The foolish utopianism of North and his kind is usefully revealed in terms such as "the invisible line known as a national border". The significant line isn't geography, but rather people, and when the lines are not drawn in accordance with the population, trouble begins. Germany unified despite being divided into two different states because the Germans are one nation. Yugoslavia and Czechoslovakia broke up because multiple nations were trapped together in one state. The European Union was founded on the principles North espouses and it is foundering because it refused to take those "invisible lines" into account. Nations are more than mere jurisdictions.

The observable fact is that if you scratch a free trader, you reveal the globalist underneath. And since there is no greater risk to human freedom than that posed by a central global state, they are working to bring about precisely that which they fear most. And in their myopic disregard for nations, societies, and civilization, they reveal themselves to be barbarians as well.

North's perspective isn't so much wrong as it is simple and short-sighted. After a decade of the disastrous Bush wars, most sensible people now understand that it is not in America's interest nor is it America's responsibility to police the world or bring democracy to the world. North's objective is even more problematic, as he wants America to enrich the world at the expense of the American people.

One reason the free trade doctrine is so inherently untrustworthy is that its supporters reliably fail to understand that they are presenting various aspects of multiple different arguments as if they were one coherent case, which they quite clearly are not. Moreover, North is simply lying - yes, I am accusing him outright of lying - when he writes: "The difference between the defender of tariffs and the defender of market liberty is this: the defender of tariffs does not believe, nor does he go public, with a systematic defense of the legitimacy of tariffs on the other side of the border. What he wants is a no-tariff situation on the other side of the border, and a tariff law on this side of the border.

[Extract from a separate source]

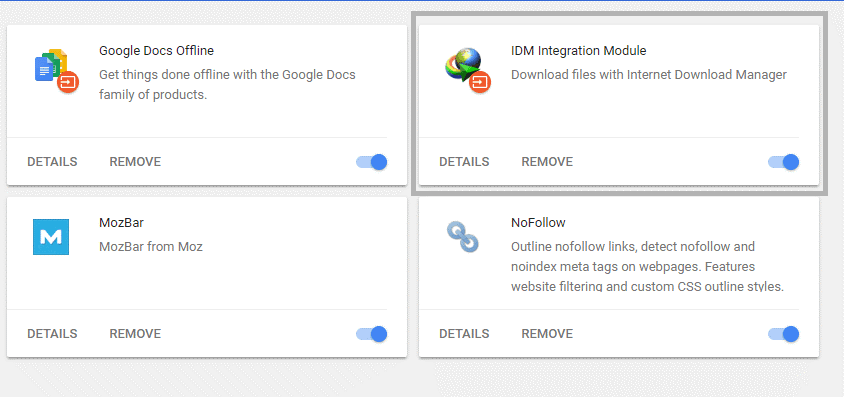Switch off the MozBar extension toggle

[x=372, y=334]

He wants Americans to be able to sell whatever they want at the best possible price to people on the other side of the border. But he does not want to have people on the other side of the border to be legally allowed to sell at the best possible price for people on this side of the border."

I am calling Mr. North out on this blatant lie and shameless misrepresentation of those advocating barriers to international trade. It is completely and blatantly false. I do believe, and I am quite willing to go public with a systematic defense of the legitimacy of tariffs on both sides of every international border. Every nation has the right to defend its own interests as its people see fit. The same logic in defense of American interests applies to the defense of Mexican, Canadian, and Chinese interests. Other nations have the same right, and indeed, the same responsibility, to utilize tariffs to protect their native industries and domestic markets. Now, due to the smaller size of many nations, logic may dictate that their tariff laws be different than the USA's; there is no sense in protecting jobs that don't exist in nonexistent industries, after all. But that doesn't change the fact that North's accusation is completely false.